Он записал в блокноте адрес своей рукой, а когда вышел, девчонки сказали:

— Везучая ты, Нюрка.

Я и сама начинала чувствовать себя везучей и героиней приключения. Будущее почти перестало пугать, Ленинград вызывал любопытство. Киношный и книжный, он раньше казался немного ненастоящим, а теперь я начинала верить в его реальность. Только одно меня не отпускало и не давало о себе забыть.

Я заглянула в ординаторскую и спросила:

— Валерий Никитич, сколько живут собаки?

— Смотря какая порода, — ответил он.

— Ягдтерьеры. — Я помолчала, думая. — Ублюдные.

— Нечистокровные, — перевел он на свой язык. — Не могу сказать точно, — сказал он, подумав. — Лет десять наверняка. Может быть, больше.

Вечером я спросила у Шурки:

— Сколько Томику лет?

Шурка прищурился.

— Поживет еще, — сказал он. — Не бойсь, он пес крепкий. Весь в батю. А лет ему семь. Оба еще поживут. Можешь не сомневаться.

Я не сомневалась. Мне было тревожно. Но я, как все наши, не была приучена носиться со своими переживаниями и потому ответила:

— Чего ж сомневаться?
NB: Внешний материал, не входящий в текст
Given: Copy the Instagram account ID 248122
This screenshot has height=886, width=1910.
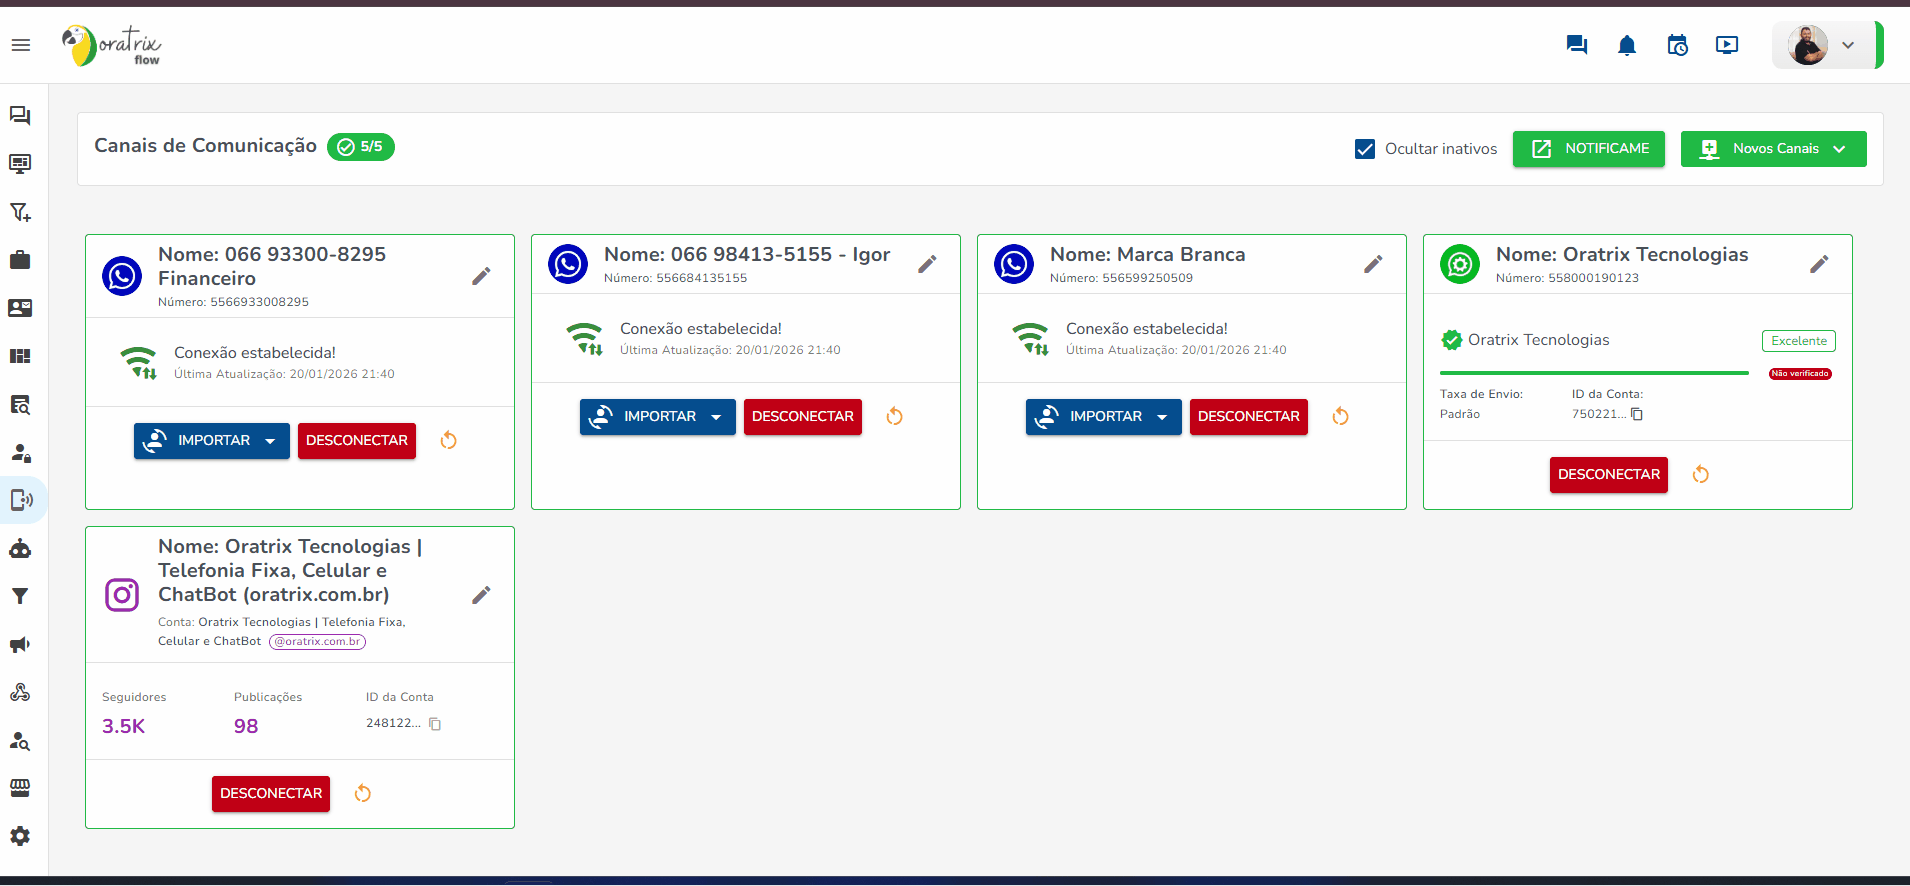Looking at the screenshot, I should coord(435,724).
Через полтора года же вернусь.


* * *

На вокзал меня провожали тетя Катя и Шурка, директор Иван Никифорович и инспекторша из линейного отдела. Между выпиской и поездом было три часа. Съездить домой попрощаться я не успевала, но эти три часа мы провели вместе.

— Ты пиши, — строго сказала тетя Катя, окончательно собирая мои пожитки, — не забывай нас.

— Не забудет, — расхохотался Шурка, сверкнув своей яркой улыбкой и зелеными глазищами. — Погоди, она, может, еще твоей невесткой станет.

Он забрал у матери светло-коричневый коленкоровый чемодан, примял вещички и щелкнул замками. Девчонки на соседних койках завистливо фыркнули.

— Балабол, — сердито фыркнула тетя Катя. У меня при этом сердечко сладко екнуло, и я с обидой на тетю Катю подумала, что, вот, она не относится ко мне всерьез, а Шурка-то относится, хотя голова у меня голая и в платке. — Ты пиши, — строго повторила она мне, отмахнувшись от сына. — Уж не знаю, какое там житье в Ленинграде, а у нас будешь при куске хлеба. Иван Никифорович зря болтать не станет. Да и жильем обещал обеспечить. Вертайся, — приказала она мне.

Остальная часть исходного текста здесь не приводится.